To do:
a) Update the article on Vice President Vance's La Crosse visit, starting at "LA CROSSE, Wis." and ending at "the 2026 midterms.", with "steel-fabricating plant" changed to "manufacturing plant".
b) In the article on Vice President Vance's La Crosse visit, at what company's facility did he speak?
c) Pick up the article on Vice President Vance's La Crosse visit after its last sentence and write the next few paragraphs.

Passage shown:
((

LA CROSSE, Wis. — Vice President J.D. Vance on Thursday touted President Trump’s massive tax cut, immigration enforcement and spending package at a steel-fabricating plant in this key battleground state for Republicans in the 2026 midterms.

The vice president touted specific measures in the Big Beautiful Bill, such as no taxes on overtime or tips and extended the tax cuts enacted under Mr. Trump’s first term.

“What the ’working families tax cut’ did is very simple,” Mr. Vance told the audience. “It lets you keep more money in your pocket. It rewarded you for building a business or working at a business right here in the United States of America.”

He said the new law “makes it easier for you to take home more of your hard-earned pay and it makes it easier if you’re an American manufacturer and American business to build your facility or expand your facility right here in the United States of America.”

Mr. Vance spoke at Mid-City Steel, LLC, a facility that the vice president says will benefit under the so-called Big Beautiful Bill. His remarks were part of the Trump administration’s efforts to rebrand the legislation, which Mr. Trump signed into law last month but is polling poorly with Americans.

))

Provided records:
((

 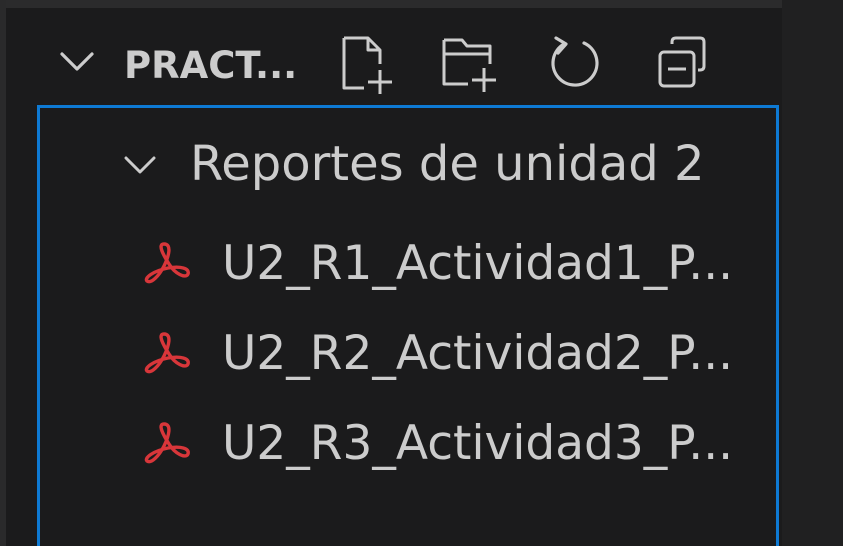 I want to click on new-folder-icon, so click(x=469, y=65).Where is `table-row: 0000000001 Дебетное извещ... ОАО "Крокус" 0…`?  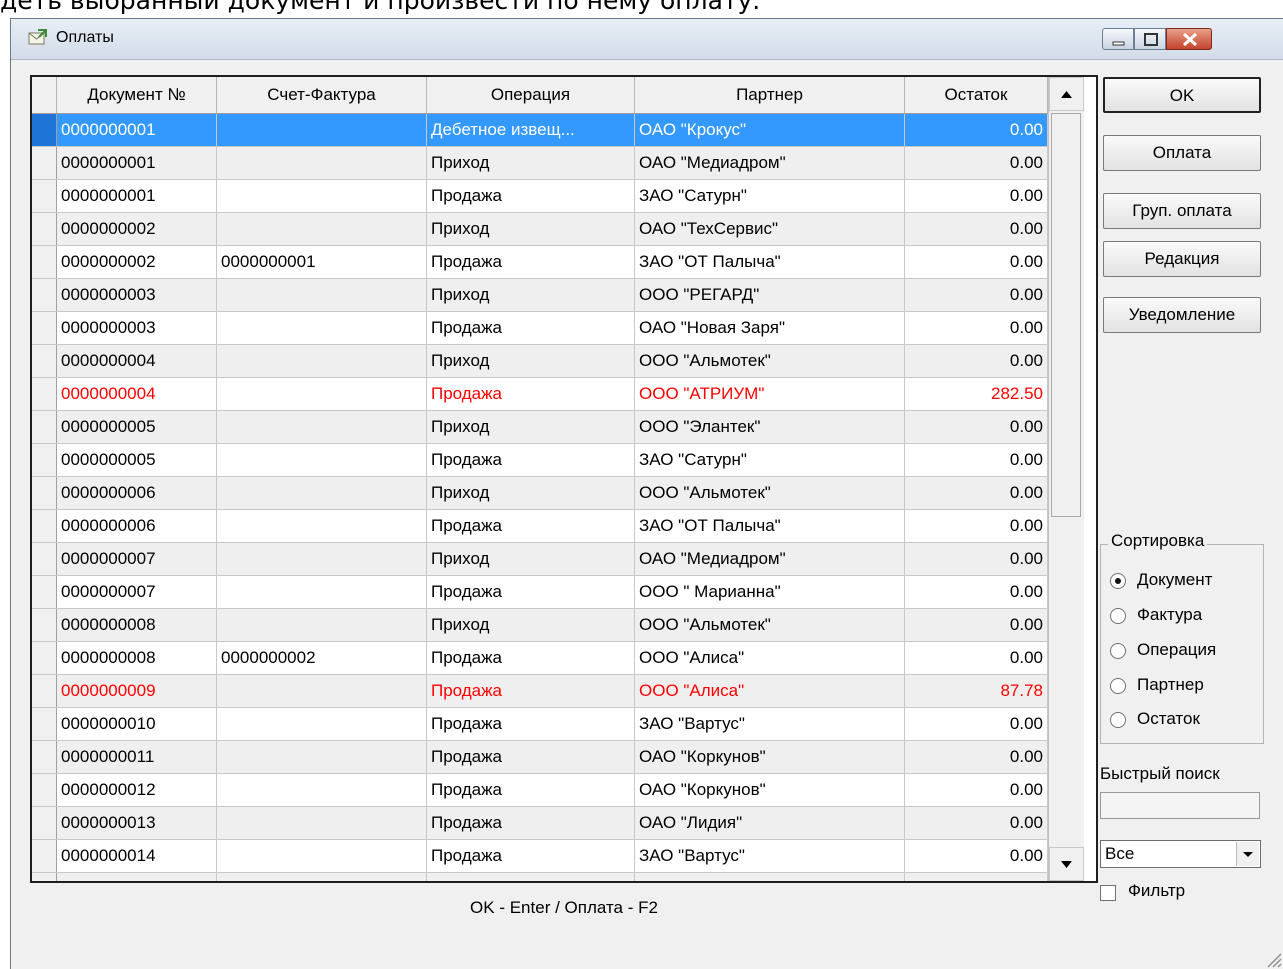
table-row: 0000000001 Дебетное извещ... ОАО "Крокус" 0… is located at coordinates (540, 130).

))
((

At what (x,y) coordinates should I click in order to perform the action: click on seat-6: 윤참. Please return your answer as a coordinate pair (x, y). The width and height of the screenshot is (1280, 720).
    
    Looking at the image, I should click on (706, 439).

))

Answers provided:
a)
LA CROSSE, Wis. — Vice President J.D. Vance on Thursday touted President Trump’s massive tax cut, immigration enforcement and spending package at a manufacturing plant in this key battleground state for Republicans in the 2026 midterms.

b) Mid-City Steel, LLC

c)
Mr. Vance avoided using the name Big Beautiful Bill, which is its official title. Instead, he referred to it as the “Working Families Tax Cut.”

Earlier this month in Georgia, Mr. Vance referred to the domestic spending package as the Big Beautiful Bill. He has recently dropped the moniker, referring to it only as the Working Families Tax Cut during stops in Ohio and Pennsylvania.

The vice president also touted the money allocated under the bill to fight drug cartels, as well as to curb illegal immigration. He noted that it removes millions of illegal immigrants from federal healthcare benefits.

Mr. Vance said the bill preserves “the benefits you paid into for your entire lives” and makes sure “those benefits only go to our fellow American citizens and not the people who want to go back to their home country because they are here in this country illegally.”

As the 2026 midterms approach, Mr. Vance has been tasked with promoting the law as a boon for manufacturing and rustbelt workers who hold the key to Republicans keeping control of the House and Senate.

Mr. Trump has acknowledged the challenge his party faces in selling the legislation, which includes all of his domestic priorities. On Tuesday, the president said he wasn’t going to use its name anymore, even though he came up with the name “Big Beautiful Bill.”

“I’m not going to use the term great, big, beautiful – that was good for getting it approved, but it’s not good for explaining to people what it’s really about,” Mr. Trump said during his Cabinet meeting.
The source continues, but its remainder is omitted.